A short paragraph describing telomere alterations in laminopathies has been added in the “Telomeropathies section” (section 5).

“Furthermore, in agreement for a role of telomere subnuclear positioning in telomere regulation, telomeric defects are also observed in premature ageing syndrome such as Hutchinson Gilford progeria linked to mutation in the LMNA gene ecoding A-type Lamins (De Sandre,; Erickson). In this diseased and corresponding animal models, telomeres are shortened and mislocalized (Taimen et al 2009; Gonzalez-Suarez et al 2009; redwood et al 2011; Redwood et al 2011) and is accompanied with ROS accumulation, an increased senescence and DNA damage response highlighting the existence of functional links between the different hallmarks of aging.”

4.    The authors suggest that although short (mean) leukocyte telomere length is associated with inflammatory age-related diseases, there is no causal relationship; specifically ‘what is the consequence of short telomeres from a molecular point of view ?’

This comment relates to the end of paragraph 6 that we have slightly modified by changing the following sentence: “In the same line, a number of studies showed the benefit of a healthy and sportive life in order to support the interest of telomere measurement and the protective effect of long telomeres in healthy living however the causative relationships remain to be deciphered in depth. “

5.    How exactly do telomeres shorten in non-mitotic tissues ?

This is indeed an interesting question which has not been resolved so far.
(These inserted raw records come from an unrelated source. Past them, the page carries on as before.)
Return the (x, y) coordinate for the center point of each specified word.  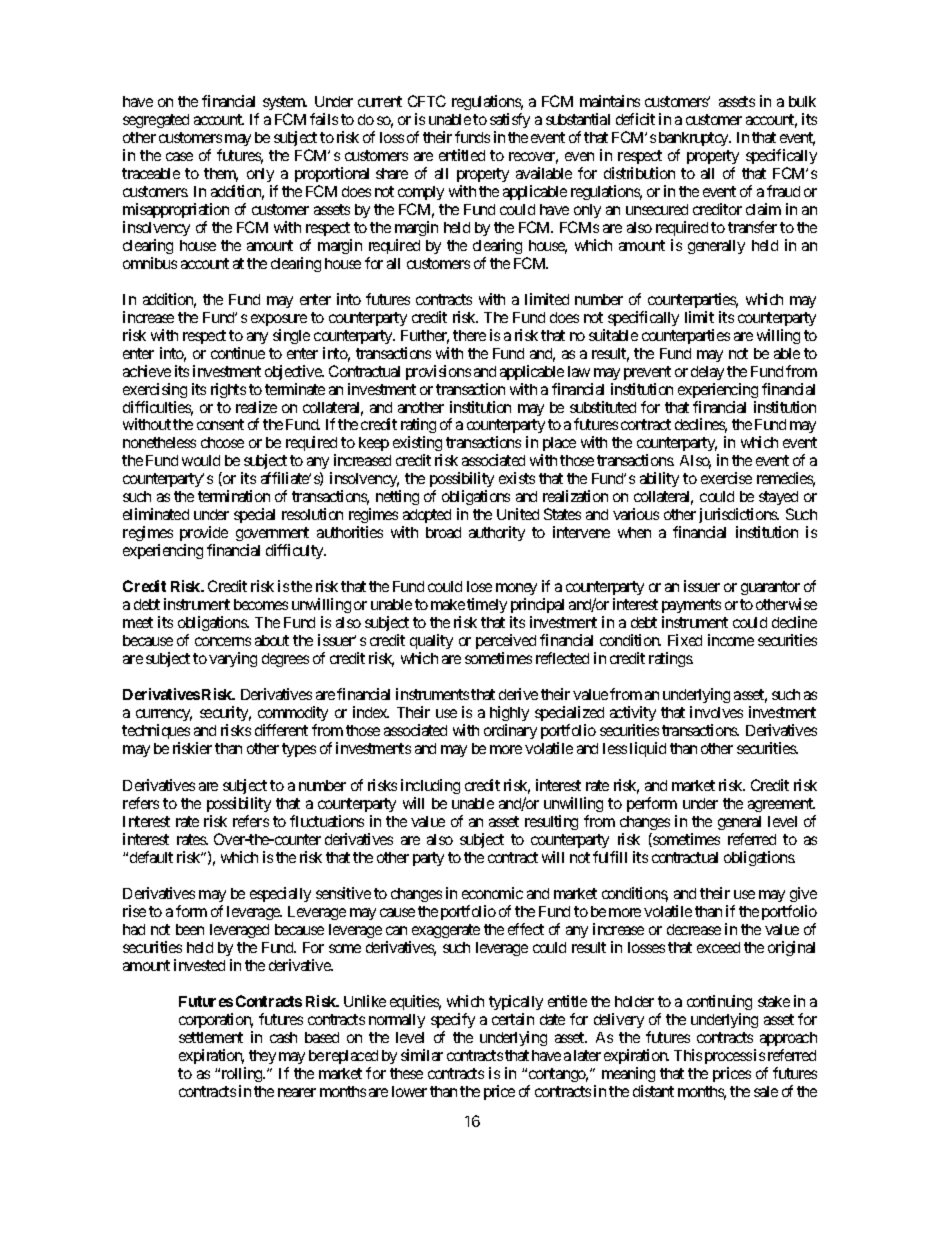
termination (234, 496)
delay (707, 373)
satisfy (510, 122)
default (151, 857)
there (469, 335)
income (731, 640)
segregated (156, 121)
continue (238, 353)
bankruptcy (695, 141)
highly (509, 715)
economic (492, 893)
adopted (427, 516)
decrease (694, 929)
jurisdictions (739, 515)
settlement (211, 1037)
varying (233, 659)
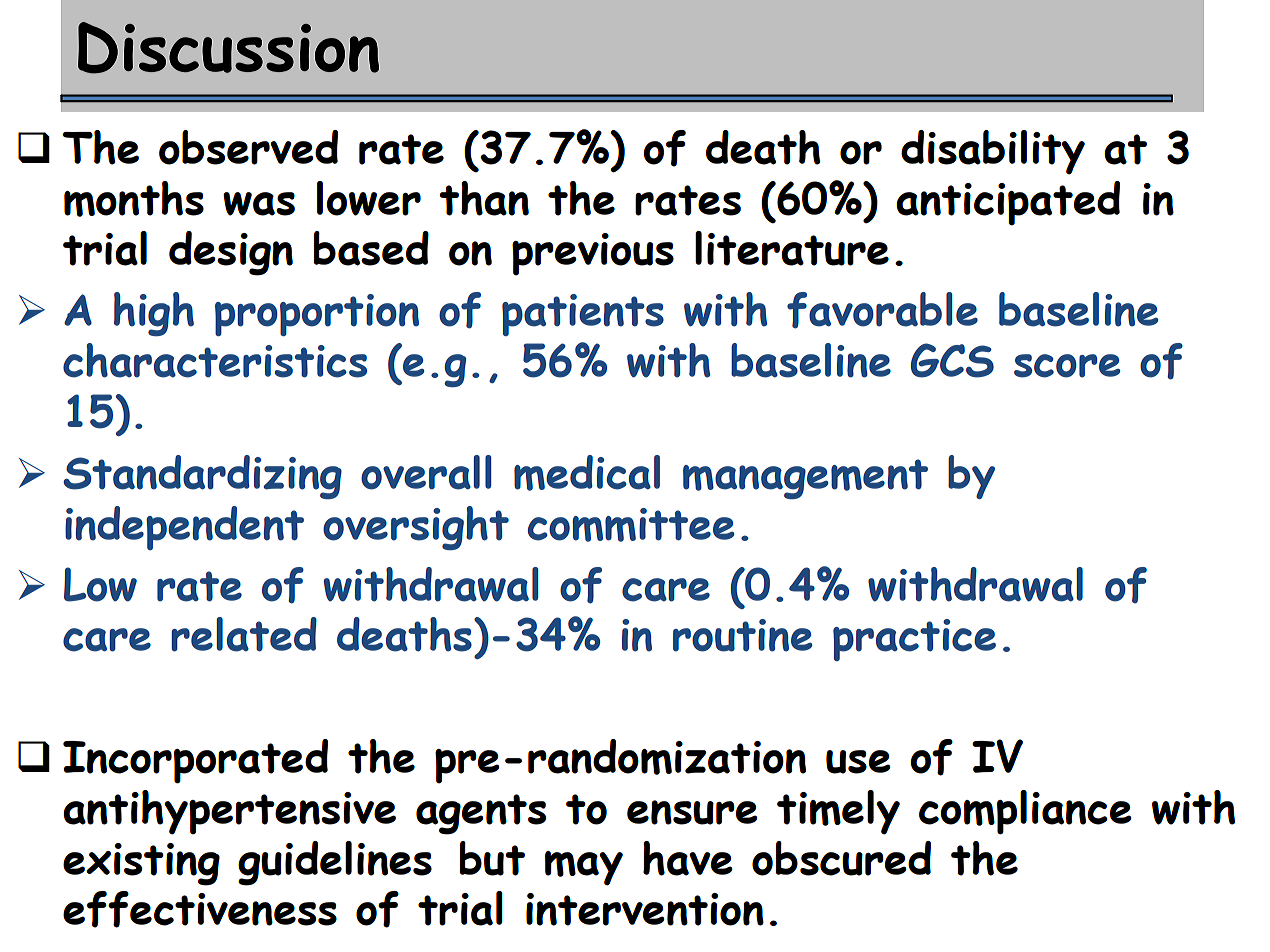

As suggested, this point is now discussed at the end of section 2: “Furthermore, in agreement for a role of telomere subnuclear positioning in telomere regulation, telomeric defects are also observed in premature ageing syndrome such as Hutchinson Gilford progeria linked to mutation in the LMNA gene ecoding A-type Lamins (De Sandre,; Erickson). In this diseased and corresponding animal models, telomeres are shortened and mislocalized (Taimen et al 2009; Gonzalez-Suarez et al 2009; redwood et al 2011; Redwood et al 2011) and is accompanied with ROS accumulation, an increased senescence and DNA damage response highlighting the existence of functional links between the different hallmarks of aging.”.